Claiming the Corporate Stake: First Attempts.
Owning the Medium, part two.

     Large corporate interests are not taking a pass on the Internet. Far from it, they are tightening their grip every step along the way.

     According to Neil Munro, in Who will rule the Net, published in February of 1999:

     "Quietly, without any publicity or controversy, the U.S. government took anunprecedented step last October. It invited 12 industry executives to join the 50-member delegation negotiating a pan-American free-trade agreement.  The invited companies and trade associations, including the Motion Picture Association of America, America Online Inc., and the Software Publishers Association, were brought aboard because they are creating the worldwide electronic-commerce marketplace, and the U.S. government is happy to let them reshape trade agreements to foster high-tech trade."

     " 'Initially, there was some pushback [from other countries], but I think that will quickly dissipate.... We are the ones building this medium,' said Bill Burrington, vice president of global public policy for America Online, the Internet access firm based in Dulles, Va." (emphasis mine)

     To believe the idea that the Internet will not (or cannot) be controlled is naïve and flies in the face of current corporate and governmental strategies.
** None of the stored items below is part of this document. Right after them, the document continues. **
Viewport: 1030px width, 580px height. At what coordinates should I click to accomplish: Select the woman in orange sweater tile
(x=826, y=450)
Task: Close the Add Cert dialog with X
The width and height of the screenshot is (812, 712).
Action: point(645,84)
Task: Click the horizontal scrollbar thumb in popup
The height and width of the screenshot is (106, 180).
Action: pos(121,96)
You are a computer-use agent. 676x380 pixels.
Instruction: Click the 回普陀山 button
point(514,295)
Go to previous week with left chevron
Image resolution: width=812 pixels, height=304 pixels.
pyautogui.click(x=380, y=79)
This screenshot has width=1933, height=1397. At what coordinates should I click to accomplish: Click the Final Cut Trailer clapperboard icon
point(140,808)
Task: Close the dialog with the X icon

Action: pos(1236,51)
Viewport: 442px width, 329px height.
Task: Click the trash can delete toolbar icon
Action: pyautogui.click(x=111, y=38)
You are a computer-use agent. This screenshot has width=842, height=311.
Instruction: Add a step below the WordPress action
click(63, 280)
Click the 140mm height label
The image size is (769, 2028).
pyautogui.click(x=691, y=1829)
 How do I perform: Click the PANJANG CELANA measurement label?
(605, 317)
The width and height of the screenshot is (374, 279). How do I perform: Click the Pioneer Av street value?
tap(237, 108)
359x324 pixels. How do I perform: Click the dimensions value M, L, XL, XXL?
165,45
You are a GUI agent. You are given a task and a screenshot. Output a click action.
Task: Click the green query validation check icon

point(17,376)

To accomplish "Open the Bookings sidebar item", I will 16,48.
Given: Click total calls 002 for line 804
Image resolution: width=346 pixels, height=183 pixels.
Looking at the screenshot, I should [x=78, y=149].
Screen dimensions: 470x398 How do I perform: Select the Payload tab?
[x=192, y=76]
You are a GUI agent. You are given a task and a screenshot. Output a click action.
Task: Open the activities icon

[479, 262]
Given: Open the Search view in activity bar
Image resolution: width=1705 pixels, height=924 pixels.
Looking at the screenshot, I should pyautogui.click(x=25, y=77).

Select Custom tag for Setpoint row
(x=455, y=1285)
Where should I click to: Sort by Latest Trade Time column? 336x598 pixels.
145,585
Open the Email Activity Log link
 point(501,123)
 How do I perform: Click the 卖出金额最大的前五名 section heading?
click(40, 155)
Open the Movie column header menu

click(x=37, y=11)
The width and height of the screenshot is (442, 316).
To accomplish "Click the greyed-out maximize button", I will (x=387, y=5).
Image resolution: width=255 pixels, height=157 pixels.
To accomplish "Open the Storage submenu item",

Where there is enough arrogance to falsely claim your companies’ responsibility for "building this medium," there is enough greed to claim control of that medium. America Online would appear to be such a company. There are many others claiming (or taking) control and responsibility, Microsoft being a prime example.

     Munro sheds some sobering light on the current power play for control of the Internet:

      "well- funded U.S. industry has organized itself around a common goal: keeping national governments out of Internet regulation. In contrast, many of the other players with interests in the outcome-such as consumer groups, privacy advocates, unions, nationalists, and social conservatives-are scrounging for cash and arguing over problems and solutions."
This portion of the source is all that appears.